[Entries drawn from a collection]
** START **

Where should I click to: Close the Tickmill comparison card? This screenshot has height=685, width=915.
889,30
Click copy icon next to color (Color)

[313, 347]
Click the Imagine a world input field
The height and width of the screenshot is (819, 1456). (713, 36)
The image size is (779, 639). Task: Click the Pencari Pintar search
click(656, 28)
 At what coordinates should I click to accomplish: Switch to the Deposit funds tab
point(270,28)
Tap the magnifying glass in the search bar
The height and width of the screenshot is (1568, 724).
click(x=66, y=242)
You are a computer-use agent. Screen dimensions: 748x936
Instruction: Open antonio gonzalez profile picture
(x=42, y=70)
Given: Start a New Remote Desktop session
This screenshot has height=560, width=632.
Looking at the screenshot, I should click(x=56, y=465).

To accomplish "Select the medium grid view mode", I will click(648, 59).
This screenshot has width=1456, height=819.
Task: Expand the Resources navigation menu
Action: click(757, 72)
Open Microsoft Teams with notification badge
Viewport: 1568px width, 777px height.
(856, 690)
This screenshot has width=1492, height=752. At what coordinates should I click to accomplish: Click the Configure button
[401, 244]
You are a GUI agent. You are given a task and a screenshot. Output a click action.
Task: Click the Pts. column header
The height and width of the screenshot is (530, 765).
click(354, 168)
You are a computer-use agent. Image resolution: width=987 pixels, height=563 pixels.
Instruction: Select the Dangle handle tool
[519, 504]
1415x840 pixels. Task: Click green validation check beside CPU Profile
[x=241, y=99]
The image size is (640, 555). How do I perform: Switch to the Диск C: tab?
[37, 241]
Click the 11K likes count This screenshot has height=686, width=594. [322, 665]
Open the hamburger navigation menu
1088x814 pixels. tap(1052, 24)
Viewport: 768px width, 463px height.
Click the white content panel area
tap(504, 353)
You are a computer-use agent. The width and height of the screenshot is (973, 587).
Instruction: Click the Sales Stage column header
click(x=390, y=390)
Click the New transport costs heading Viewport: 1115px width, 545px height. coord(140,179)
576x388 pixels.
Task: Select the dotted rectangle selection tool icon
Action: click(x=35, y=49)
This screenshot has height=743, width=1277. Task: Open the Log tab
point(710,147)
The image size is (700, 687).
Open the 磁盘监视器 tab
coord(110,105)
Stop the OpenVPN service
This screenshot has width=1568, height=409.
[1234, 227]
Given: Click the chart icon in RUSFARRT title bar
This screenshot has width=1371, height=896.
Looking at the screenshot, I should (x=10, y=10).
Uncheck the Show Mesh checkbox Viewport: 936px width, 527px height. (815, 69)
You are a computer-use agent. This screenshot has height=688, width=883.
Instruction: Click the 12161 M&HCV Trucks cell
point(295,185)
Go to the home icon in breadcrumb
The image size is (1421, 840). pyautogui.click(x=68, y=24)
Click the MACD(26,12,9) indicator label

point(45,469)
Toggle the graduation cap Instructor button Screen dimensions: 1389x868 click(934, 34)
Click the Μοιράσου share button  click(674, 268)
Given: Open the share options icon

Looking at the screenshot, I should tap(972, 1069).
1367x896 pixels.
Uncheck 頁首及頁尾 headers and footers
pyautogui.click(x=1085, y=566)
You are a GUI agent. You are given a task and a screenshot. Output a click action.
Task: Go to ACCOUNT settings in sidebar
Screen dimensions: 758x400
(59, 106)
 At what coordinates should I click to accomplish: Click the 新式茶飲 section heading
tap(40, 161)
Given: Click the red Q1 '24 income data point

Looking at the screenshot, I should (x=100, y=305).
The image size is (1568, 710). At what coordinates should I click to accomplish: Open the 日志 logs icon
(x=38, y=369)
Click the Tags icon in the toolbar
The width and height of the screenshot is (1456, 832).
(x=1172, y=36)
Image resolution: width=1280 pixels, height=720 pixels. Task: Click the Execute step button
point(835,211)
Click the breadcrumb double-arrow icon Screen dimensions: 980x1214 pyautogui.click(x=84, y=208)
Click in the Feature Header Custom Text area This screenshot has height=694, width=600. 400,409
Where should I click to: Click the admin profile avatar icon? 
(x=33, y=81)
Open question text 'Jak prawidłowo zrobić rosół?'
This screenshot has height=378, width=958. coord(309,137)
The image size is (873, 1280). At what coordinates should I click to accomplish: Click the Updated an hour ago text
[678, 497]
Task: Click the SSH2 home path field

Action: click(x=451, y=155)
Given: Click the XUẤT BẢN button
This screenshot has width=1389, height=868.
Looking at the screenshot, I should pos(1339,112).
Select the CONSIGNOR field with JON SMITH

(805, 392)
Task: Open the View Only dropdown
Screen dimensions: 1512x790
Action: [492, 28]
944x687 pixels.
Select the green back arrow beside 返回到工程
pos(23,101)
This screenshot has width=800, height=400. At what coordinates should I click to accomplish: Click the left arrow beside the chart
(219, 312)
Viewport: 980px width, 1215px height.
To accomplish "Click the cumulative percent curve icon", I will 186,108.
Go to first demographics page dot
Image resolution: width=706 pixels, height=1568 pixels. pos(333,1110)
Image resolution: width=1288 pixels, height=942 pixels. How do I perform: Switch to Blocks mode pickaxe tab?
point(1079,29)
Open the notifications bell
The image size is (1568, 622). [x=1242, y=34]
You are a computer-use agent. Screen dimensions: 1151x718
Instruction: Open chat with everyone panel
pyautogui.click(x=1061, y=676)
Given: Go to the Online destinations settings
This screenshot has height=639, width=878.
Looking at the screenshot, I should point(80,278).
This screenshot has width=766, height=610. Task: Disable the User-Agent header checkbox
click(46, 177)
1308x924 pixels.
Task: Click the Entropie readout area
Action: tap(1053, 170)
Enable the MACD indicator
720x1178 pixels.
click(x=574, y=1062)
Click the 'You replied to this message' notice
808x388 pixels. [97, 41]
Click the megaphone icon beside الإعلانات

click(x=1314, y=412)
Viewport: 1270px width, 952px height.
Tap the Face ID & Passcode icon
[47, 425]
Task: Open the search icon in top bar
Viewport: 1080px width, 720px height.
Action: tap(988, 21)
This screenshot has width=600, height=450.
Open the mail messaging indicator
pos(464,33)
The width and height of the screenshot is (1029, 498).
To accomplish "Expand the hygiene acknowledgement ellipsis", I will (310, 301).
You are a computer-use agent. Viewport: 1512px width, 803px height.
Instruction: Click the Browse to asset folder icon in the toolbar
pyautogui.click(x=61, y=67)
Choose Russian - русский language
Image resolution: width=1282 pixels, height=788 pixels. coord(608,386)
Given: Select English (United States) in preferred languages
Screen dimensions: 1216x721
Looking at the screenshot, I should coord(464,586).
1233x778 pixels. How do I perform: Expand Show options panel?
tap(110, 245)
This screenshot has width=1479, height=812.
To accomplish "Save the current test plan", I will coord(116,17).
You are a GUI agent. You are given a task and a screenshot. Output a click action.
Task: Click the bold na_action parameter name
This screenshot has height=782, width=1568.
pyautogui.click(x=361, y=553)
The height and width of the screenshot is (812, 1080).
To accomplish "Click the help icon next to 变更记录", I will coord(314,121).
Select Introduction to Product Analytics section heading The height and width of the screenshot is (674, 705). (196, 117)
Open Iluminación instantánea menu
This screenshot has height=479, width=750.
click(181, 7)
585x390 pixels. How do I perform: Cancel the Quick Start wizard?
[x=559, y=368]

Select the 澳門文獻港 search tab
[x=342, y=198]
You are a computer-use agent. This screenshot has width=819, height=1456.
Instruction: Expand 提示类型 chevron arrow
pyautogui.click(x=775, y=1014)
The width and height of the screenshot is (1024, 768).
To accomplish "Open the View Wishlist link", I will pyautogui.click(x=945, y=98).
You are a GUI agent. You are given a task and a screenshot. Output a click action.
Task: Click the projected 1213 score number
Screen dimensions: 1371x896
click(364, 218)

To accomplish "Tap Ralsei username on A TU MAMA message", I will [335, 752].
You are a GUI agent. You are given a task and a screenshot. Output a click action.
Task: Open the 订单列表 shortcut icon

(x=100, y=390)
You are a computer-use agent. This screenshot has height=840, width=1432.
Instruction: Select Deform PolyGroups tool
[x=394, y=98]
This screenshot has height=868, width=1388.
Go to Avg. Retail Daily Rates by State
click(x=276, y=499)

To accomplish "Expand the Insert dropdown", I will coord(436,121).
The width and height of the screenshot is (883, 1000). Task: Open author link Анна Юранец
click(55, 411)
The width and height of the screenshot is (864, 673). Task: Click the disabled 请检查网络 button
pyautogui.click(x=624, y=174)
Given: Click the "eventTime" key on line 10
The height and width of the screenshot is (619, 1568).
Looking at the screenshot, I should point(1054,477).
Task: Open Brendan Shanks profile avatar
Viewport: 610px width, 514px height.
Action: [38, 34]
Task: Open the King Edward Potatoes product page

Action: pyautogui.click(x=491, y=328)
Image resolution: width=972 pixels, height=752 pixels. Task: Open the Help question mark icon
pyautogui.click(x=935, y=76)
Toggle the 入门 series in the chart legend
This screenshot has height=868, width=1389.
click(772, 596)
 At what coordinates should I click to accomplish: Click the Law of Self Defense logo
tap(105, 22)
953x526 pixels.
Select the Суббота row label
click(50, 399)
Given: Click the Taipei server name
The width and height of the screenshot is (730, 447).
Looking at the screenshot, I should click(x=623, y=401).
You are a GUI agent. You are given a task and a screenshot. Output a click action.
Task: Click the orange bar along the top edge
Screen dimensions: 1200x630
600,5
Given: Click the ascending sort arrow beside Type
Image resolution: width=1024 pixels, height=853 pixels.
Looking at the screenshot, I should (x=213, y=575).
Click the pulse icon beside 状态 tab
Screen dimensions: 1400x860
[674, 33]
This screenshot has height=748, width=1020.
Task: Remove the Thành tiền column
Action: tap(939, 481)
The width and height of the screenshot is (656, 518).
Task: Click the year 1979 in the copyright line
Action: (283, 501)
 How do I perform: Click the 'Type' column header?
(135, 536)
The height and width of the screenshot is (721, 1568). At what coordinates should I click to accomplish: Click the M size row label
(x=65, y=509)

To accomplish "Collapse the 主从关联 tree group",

** END **

### AIM OF THE EXERCISE
Reproduce the data starting at the line containing "Task: Open the search icon in top bar" and ending at the line containing "will (310, 301).", substituting "safety" for "hygiene" and leaving all else unchanged.

### TASK SOLUTION
Task: Open the search icon in top bar
Viewport: 1080px width, 720px height.
Action: tap(988, 21)
This screenshot has width=600, height=450.
Open the mail messaging indicator
pos(464,33)
The width and height of the screenshot is (1029, 498).
To accomplish "Expand the safety acknowledgement ellipsis", I will (310, 301).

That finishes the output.